Where are some good rivers to try for spawning perch in the spring around the southwest part of Michigan? Im from GR and havent caught much more than just bluegills, would like to get into the perch over here like back at the Saginaw Bay!


----------



## Far Beyond Driven (Jan 23, 2006)

Nobody's responded I bet as we really don't have anything like the spring run over on this side. I recall some people taking them from the bridges over the bayous on the Grand when I was a wee lad, but that was some time ago.


----------



## METTLEFISH (Jan 31, 2009)

PERCH!.... what Perch?.........


----------



## fishinggills (Jan 25, 2011)

muskegon lake in the spring


----------



## syonker (May 7, 2004)

Far Beyond Driven said:


> Nobody's responded I bet as we really don't have anything like the spring run over on this side. I recall some people taking them from the bridges over the bayous on the Grand when I was a wee lad, but that was some time ago.


FBD has a great memory.

I've caught ice out/spring perch at the bridge at Petty's Bayou in Spring Lake & from the bridge at Stern's Bayou.

Parking is easy at the Petty's Bayou bridge due to a public launch/parking lot on the south end of the bridge.

Stern's Bayou bridge parking is problematic as both shoulders of the road on either side of the bridge on Green Street are posted no parking for at least a 1/4 mile.

Bring a cart to carry your stuff.


----------



## cc2010 (Dec 10, 2011)

is there public access for muskegon lake?
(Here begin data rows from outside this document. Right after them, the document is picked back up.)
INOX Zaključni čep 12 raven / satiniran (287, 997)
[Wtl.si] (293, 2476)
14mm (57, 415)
If so, is it worth casting off shore for perch there?


----------



## Bvisser (Feb 5, 2011)

looking for the same thing... Are people catchin perch out on Muskegon lake now, especially with the warm weather?


----------



## fishinggills (Jan 25, 2011)

Fish sunday slow caught 2 fish no keepers


----------



## backroadstravler (Jul 12, 2006)

Kevin, the 30+ guys on the Holland channel would disagree with you this past week. They were taking some real nice perch. It is no secret. The bait shop has been going through a lot of minnows.


----------



## Far Beyond Driven (Jan 23, 2006)

You could have answered the OP's question without taking a personal shot.

That said, fished the channel Friday night, didn't see much going on with the few people fishing, but then I was kind of busy landing kings and browns, and looking at the hotties on the piers. Hotties need to work on their tans.....


----------



## gunnut04 (Apr 23, 2011)

i heard they were catching some perch on rush lake.


----------